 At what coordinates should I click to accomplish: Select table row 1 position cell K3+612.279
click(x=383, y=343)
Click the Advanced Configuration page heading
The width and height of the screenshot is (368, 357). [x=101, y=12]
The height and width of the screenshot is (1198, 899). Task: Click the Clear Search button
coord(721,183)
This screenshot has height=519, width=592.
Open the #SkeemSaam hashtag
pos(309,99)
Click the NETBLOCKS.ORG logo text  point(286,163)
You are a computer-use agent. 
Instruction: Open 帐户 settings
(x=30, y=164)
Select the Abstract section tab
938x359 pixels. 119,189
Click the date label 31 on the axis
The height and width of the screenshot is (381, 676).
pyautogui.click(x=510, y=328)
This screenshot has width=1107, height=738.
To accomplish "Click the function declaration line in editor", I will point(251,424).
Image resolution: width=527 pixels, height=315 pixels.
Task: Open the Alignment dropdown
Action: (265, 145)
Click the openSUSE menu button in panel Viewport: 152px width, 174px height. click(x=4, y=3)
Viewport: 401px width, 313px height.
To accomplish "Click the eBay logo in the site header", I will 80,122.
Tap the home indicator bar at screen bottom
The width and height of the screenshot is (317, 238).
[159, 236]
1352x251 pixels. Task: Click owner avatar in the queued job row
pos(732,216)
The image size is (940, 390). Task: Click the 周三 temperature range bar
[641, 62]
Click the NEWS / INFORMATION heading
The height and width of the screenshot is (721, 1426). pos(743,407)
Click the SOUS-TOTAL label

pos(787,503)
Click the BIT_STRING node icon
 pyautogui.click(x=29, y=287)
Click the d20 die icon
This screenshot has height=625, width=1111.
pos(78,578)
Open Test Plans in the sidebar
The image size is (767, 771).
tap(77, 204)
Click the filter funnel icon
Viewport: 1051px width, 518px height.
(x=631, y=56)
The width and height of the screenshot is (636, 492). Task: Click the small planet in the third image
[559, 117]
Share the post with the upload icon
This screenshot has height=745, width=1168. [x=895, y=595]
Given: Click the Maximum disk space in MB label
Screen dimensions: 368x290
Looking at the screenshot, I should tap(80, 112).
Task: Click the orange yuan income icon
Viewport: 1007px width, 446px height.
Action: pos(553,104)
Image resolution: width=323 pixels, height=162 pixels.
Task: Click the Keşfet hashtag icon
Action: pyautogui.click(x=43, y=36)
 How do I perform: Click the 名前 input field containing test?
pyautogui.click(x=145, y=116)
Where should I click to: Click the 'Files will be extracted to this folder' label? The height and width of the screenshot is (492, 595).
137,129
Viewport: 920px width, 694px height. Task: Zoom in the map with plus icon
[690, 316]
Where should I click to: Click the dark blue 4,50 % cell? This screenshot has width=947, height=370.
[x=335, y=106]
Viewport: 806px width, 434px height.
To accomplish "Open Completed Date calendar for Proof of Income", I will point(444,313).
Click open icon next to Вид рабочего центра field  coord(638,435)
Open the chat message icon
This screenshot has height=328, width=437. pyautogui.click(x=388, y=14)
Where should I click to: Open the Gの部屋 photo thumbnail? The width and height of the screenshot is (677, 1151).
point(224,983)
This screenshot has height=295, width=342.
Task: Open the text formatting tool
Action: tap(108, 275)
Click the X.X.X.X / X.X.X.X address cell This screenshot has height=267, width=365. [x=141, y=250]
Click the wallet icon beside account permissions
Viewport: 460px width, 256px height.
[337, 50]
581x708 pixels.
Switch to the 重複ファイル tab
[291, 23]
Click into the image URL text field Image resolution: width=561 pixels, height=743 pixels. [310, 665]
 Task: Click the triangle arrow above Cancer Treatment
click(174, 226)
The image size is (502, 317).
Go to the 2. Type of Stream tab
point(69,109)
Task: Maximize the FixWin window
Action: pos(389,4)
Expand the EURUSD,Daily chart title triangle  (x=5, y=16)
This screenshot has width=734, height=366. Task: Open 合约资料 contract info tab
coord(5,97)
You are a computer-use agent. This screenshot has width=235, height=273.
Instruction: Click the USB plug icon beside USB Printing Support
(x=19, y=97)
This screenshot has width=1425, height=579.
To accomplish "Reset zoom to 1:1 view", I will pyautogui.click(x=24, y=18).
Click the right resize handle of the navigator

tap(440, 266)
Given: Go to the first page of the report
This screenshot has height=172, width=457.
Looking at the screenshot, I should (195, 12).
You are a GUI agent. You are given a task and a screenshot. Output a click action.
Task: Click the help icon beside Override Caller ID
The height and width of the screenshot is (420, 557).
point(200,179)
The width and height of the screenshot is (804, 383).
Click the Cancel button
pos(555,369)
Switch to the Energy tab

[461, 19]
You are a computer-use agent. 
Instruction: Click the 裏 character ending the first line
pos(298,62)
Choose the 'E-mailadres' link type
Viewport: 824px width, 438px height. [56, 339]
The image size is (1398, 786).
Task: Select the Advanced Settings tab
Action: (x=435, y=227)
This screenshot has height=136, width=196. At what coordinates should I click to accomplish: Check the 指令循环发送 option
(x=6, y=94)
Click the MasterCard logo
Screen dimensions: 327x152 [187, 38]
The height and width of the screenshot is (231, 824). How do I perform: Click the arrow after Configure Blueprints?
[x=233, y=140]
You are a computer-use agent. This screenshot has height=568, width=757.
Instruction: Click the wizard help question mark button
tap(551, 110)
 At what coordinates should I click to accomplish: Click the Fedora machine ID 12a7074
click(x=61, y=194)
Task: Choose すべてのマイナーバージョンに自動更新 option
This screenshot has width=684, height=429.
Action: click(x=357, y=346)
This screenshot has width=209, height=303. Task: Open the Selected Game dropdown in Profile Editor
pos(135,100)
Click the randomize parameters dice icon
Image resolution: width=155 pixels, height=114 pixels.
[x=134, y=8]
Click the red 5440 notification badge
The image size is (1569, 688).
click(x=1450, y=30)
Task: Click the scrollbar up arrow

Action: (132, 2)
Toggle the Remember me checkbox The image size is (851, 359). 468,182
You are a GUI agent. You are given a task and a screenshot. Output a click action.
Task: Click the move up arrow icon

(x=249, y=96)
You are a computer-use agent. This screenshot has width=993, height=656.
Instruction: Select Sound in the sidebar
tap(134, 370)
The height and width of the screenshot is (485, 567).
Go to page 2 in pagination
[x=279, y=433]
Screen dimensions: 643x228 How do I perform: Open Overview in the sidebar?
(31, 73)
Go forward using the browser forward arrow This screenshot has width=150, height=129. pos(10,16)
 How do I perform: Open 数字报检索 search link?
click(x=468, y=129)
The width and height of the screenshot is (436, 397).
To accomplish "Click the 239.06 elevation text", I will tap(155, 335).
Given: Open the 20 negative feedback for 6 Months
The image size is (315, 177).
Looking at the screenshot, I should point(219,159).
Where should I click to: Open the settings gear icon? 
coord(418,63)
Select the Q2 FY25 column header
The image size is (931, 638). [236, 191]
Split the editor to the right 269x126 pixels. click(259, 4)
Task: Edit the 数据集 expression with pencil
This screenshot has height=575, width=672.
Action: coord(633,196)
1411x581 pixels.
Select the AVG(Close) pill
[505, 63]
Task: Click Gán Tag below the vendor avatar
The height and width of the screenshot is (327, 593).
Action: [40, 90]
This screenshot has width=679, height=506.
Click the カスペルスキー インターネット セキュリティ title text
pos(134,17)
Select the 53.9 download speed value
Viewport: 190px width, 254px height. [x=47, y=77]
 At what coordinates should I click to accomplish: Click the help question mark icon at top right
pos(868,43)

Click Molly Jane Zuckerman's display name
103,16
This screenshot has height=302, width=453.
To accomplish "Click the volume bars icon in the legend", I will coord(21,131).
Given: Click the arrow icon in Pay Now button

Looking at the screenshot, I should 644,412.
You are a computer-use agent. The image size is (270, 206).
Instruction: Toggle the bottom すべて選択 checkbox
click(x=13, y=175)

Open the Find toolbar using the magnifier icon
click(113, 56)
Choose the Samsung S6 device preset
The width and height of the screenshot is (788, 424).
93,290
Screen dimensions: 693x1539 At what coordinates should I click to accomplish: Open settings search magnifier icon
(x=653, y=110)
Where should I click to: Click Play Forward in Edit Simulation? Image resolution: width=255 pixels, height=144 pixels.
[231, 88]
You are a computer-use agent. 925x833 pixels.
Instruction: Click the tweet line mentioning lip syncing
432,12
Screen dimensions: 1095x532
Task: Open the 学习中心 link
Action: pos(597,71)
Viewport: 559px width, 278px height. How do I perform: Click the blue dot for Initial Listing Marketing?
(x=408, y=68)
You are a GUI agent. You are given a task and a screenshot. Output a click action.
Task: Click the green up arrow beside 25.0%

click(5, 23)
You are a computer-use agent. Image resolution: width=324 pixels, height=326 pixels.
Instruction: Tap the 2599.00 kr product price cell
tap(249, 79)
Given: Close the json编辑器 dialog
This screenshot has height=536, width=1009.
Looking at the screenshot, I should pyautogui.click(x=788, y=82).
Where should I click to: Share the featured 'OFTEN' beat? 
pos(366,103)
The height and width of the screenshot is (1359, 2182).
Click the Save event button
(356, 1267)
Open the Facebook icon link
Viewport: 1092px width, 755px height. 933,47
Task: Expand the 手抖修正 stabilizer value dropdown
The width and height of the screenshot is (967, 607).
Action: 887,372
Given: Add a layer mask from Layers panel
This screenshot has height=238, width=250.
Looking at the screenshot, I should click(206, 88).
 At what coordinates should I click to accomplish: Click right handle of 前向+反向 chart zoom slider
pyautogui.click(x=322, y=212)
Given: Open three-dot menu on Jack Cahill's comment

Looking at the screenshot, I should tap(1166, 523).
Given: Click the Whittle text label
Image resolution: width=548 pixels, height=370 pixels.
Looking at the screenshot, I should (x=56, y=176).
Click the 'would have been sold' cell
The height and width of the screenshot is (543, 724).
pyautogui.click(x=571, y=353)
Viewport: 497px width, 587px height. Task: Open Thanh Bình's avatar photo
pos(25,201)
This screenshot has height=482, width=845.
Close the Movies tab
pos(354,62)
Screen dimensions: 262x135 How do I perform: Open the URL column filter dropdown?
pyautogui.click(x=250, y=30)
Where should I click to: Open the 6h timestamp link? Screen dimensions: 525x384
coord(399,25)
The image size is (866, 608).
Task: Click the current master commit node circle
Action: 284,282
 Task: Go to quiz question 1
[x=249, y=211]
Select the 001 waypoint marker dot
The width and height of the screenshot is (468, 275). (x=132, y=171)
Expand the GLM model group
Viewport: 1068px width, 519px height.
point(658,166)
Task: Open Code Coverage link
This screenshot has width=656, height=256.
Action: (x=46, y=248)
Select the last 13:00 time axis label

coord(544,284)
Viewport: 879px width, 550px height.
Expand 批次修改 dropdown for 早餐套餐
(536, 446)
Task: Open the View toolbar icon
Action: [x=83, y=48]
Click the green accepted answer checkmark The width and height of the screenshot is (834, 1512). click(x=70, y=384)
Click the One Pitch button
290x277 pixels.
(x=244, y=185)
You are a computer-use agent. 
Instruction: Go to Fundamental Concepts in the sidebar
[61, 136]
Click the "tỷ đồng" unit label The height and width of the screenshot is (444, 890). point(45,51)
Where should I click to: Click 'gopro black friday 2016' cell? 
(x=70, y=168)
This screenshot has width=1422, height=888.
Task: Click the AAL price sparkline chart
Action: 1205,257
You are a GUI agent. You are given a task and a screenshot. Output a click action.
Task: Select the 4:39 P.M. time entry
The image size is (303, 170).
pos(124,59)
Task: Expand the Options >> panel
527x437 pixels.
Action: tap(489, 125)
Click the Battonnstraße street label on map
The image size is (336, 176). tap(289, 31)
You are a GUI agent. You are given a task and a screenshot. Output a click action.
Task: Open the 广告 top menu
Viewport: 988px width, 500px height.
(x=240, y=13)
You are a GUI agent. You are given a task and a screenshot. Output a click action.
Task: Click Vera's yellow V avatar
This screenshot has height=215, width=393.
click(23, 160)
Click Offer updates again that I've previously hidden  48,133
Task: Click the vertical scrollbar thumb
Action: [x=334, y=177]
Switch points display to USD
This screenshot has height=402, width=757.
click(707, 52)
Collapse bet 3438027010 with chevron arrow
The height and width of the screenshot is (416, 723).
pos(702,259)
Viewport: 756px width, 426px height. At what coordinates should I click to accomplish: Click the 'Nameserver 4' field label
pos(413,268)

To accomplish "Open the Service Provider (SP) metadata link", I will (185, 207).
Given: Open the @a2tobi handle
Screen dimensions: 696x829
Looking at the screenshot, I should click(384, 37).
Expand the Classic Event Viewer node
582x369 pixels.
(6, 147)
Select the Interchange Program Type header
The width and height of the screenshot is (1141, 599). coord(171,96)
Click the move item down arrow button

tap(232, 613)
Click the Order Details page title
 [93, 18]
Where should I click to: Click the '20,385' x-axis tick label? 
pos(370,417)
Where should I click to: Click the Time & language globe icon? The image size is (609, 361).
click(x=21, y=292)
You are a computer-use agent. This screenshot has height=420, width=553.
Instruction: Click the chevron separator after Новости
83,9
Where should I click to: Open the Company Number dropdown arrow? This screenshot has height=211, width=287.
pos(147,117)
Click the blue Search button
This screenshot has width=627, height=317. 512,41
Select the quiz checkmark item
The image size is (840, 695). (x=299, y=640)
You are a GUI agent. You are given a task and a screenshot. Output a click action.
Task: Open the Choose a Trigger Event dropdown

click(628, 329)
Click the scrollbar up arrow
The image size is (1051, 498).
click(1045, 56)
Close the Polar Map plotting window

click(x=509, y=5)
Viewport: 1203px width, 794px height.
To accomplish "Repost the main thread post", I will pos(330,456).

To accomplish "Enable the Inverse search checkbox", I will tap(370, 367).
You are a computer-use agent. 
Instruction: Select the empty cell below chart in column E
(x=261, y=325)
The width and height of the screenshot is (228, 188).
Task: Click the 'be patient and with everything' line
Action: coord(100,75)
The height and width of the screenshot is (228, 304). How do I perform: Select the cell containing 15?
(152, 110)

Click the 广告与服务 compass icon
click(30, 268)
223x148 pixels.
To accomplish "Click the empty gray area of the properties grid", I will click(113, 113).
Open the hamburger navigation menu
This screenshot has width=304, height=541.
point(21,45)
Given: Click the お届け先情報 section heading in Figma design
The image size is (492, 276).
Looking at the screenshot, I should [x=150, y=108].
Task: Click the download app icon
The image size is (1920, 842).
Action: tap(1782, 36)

-- -- --

Required action:
Find where the line with "Click the NEWS / INFORMATION heading" sits in the material above, then copy exactly from it through the line with "Task: Click the orange yuan income icon". Add no other line.

Your response:
Click the NEWS / INFORMATION heading
The height and width of the screenshot is (721, 1426). pos(743,407)
Click the SOUS-TOTAL label

pos(787,503)
Click the BIT_STRING node icon
 pyautogui.click(x=29, y=287)
Click the d20 die icon
This screenshot has height=625, width=1111.
pos(78,578)
Open Test Plans in the sidebar
The image size is (767, 771).
tap(77, 204)
Click the filter funnel icon
Viewport: 1051px width, 518px height.
(x=631, y=56)
The width and height of the screenshot is (636, 492). Task: Click the small planet in the third image
[559, 117]
Share the post with the upload icon
This screenshot has height=745, width=1168. [x=895, y=595]
Given: Click the Maximum disk space in MB label
Screen dimensions: 368x290
Looking at the screenshot, I should tap(80, 112).
Task: Click the orange yuan income icon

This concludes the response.